(REQUIRED ACTIONS)
(1) Reproduce the spectral entropy text from "# Search spectra" up to and including "Python code below.", changing "pre-compiled" to "prebuilt".
(2) Please write what comes next in the spectral entropy text, starting after its last sentence.

(TEXT SEGMENT)
.....

[![DOI](https://zenodo.org/badge/232434019.svg)](https://zenodo.org/badge/latestdoi/232434019)
[![Python Package using Conda](https://github.com/YuanyueLi/SpectralEntropy/actions/workflows/python-package-conda.yml/badge.svg?branch=master)](https://github.com/YuanyueLi/SpectralEntropy/actions/workflows/python-package-conda.yml)
[![Python package](https://github.com/YuanyueLi/SpectralEntropy/actions/workflows/python-package.yml/badge.svg?branch=master)](https://github.com/YuanyueLi/SpectralEntropy/actions/workflows/python-package.yml)

When use this package, please cite this manuscript:

Li, Y., Kind, T., Folz, J. _et al._ Spectral entropy outperforms MS/MS dot product similarity for small-molecule compound identification. _Nat Methods_ **18**, 1524–1531 (2021). https://doi.org/10.1038/s41592-021-01331-z

# Search spectra with entropy similarity

To search spectral files with entropy similarity, you can download pre-compiled program from [https://github.com/YuanyueLi/EntropySearch/releases](https://github.com/YuanyueLi/EntropySearch/releases).

For advanced user who want to calculate spectral entropy / entropy similarity / other spectral similarity by themself, please use the Python code below.

.....

(INFORMATION SHOWN)

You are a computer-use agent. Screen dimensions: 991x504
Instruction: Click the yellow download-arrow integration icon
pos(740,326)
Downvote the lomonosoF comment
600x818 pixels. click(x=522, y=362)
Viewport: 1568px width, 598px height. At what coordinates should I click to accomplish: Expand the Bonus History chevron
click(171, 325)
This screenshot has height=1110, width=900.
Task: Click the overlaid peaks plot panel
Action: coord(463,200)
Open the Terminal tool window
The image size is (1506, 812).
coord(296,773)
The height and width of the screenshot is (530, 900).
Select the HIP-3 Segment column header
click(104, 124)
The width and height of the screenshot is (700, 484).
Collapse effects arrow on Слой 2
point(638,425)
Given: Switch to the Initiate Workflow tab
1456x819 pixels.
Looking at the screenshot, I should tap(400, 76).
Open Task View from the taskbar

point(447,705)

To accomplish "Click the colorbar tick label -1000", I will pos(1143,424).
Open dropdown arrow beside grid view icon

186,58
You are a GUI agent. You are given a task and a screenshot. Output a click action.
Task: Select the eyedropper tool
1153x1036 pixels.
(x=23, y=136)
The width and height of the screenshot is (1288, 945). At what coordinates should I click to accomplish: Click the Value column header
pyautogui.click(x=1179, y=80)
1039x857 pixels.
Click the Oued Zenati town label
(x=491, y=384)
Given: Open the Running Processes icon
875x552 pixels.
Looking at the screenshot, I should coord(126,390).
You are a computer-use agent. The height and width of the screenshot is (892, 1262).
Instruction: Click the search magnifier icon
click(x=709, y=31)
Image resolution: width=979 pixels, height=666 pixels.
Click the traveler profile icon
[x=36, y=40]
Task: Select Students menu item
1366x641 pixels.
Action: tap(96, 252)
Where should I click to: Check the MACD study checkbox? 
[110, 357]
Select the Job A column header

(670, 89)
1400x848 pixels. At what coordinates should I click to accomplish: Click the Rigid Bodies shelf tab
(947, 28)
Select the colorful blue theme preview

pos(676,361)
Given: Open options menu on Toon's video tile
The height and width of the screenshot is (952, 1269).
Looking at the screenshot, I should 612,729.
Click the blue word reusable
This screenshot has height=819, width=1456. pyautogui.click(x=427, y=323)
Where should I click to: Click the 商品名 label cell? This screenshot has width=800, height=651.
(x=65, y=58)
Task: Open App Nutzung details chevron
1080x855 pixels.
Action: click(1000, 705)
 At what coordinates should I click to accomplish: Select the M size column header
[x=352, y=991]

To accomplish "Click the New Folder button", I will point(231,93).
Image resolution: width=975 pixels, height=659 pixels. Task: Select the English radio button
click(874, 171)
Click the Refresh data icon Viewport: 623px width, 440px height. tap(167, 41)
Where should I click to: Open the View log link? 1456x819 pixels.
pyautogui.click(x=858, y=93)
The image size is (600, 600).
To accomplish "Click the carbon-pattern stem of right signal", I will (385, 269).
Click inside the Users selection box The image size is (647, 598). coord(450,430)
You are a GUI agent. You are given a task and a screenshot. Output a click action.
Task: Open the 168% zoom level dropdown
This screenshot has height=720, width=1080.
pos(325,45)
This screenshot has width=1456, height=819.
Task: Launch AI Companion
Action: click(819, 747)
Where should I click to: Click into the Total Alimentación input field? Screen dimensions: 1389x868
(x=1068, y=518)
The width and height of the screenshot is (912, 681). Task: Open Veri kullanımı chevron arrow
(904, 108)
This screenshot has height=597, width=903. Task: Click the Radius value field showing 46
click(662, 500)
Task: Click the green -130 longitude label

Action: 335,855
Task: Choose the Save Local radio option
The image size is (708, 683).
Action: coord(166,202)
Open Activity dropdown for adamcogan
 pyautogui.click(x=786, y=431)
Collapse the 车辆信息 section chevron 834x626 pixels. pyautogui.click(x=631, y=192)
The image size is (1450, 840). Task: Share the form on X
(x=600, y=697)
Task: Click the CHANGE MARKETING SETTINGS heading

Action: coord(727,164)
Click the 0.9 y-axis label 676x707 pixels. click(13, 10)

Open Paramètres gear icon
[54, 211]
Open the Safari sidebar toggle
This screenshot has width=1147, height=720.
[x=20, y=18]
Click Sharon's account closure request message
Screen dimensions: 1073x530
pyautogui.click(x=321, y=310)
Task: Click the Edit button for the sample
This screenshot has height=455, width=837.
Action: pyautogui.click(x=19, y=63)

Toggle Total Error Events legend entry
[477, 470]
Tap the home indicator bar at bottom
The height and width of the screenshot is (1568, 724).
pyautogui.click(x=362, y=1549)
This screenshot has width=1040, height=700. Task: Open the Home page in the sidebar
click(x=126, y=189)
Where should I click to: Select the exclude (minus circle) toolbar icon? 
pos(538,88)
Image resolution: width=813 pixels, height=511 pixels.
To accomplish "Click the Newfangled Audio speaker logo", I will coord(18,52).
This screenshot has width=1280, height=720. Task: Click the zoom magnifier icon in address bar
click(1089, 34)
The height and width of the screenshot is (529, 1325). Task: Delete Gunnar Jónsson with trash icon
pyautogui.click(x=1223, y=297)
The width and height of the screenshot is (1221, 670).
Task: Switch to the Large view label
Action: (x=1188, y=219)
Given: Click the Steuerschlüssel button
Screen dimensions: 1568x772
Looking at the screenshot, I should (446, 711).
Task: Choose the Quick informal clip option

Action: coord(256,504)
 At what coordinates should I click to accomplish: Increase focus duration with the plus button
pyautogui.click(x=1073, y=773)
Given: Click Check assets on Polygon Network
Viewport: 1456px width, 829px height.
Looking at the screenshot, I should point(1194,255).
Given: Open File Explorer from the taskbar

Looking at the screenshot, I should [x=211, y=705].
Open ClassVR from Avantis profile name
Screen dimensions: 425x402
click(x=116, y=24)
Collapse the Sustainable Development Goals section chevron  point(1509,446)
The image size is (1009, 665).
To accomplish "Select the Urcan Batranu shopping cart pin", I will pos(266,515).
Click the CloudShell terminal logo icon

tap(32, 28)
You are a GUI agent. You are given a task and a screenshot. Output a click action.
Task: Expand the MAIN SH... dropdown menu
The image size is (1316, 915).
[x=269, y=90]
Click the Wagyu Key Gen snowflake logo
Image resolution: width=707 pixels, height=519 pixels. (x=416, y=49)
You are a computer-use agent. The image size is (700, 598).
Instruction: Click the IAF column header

.....

(THE REPLIES)
(1)
# Search spectra with entropy similarity

To search spectral files with entropy similarity, you can download prebuilt program from [https://github.com/YuanyueLi/EntropySearch/releases](https://github.com/YuanyueLi/EntropySearch/releases).

For advanced user who want to calculate spectral entropy / entropy similarity / other spectral similarity by themself, please use the Python code below.

(2)
A jupyter notebook example is provided here: [https://github.com/YuanyueLi/SpectralEntropy/blob/master/example.ipynb](https://github.com/YuanyueLi/SpectralEntropy/blob/master/example.ipynb)

The detailed reference for using the 43 different algorithm to calculate spectral similarity can be found here: [https://SpectralEntropy.readthedocs.io/en/master/](https://SpectralEntropy.readthedocs.io/en/master/) 

You might noticed a entropy similarity score higher than 1 in your self-implemented code, this is due to the mistake in merging peaks within MS2-tolerance. You can use the code implemented here to avoid this problem. We are working to provide a R-implemented code for entropy similarity, which will be released soon.

# Requirement

Python 3.7, numpy>=1.17.4, scipy>=1.3.2

cython>=0.29.13 (Not required but highly recommended)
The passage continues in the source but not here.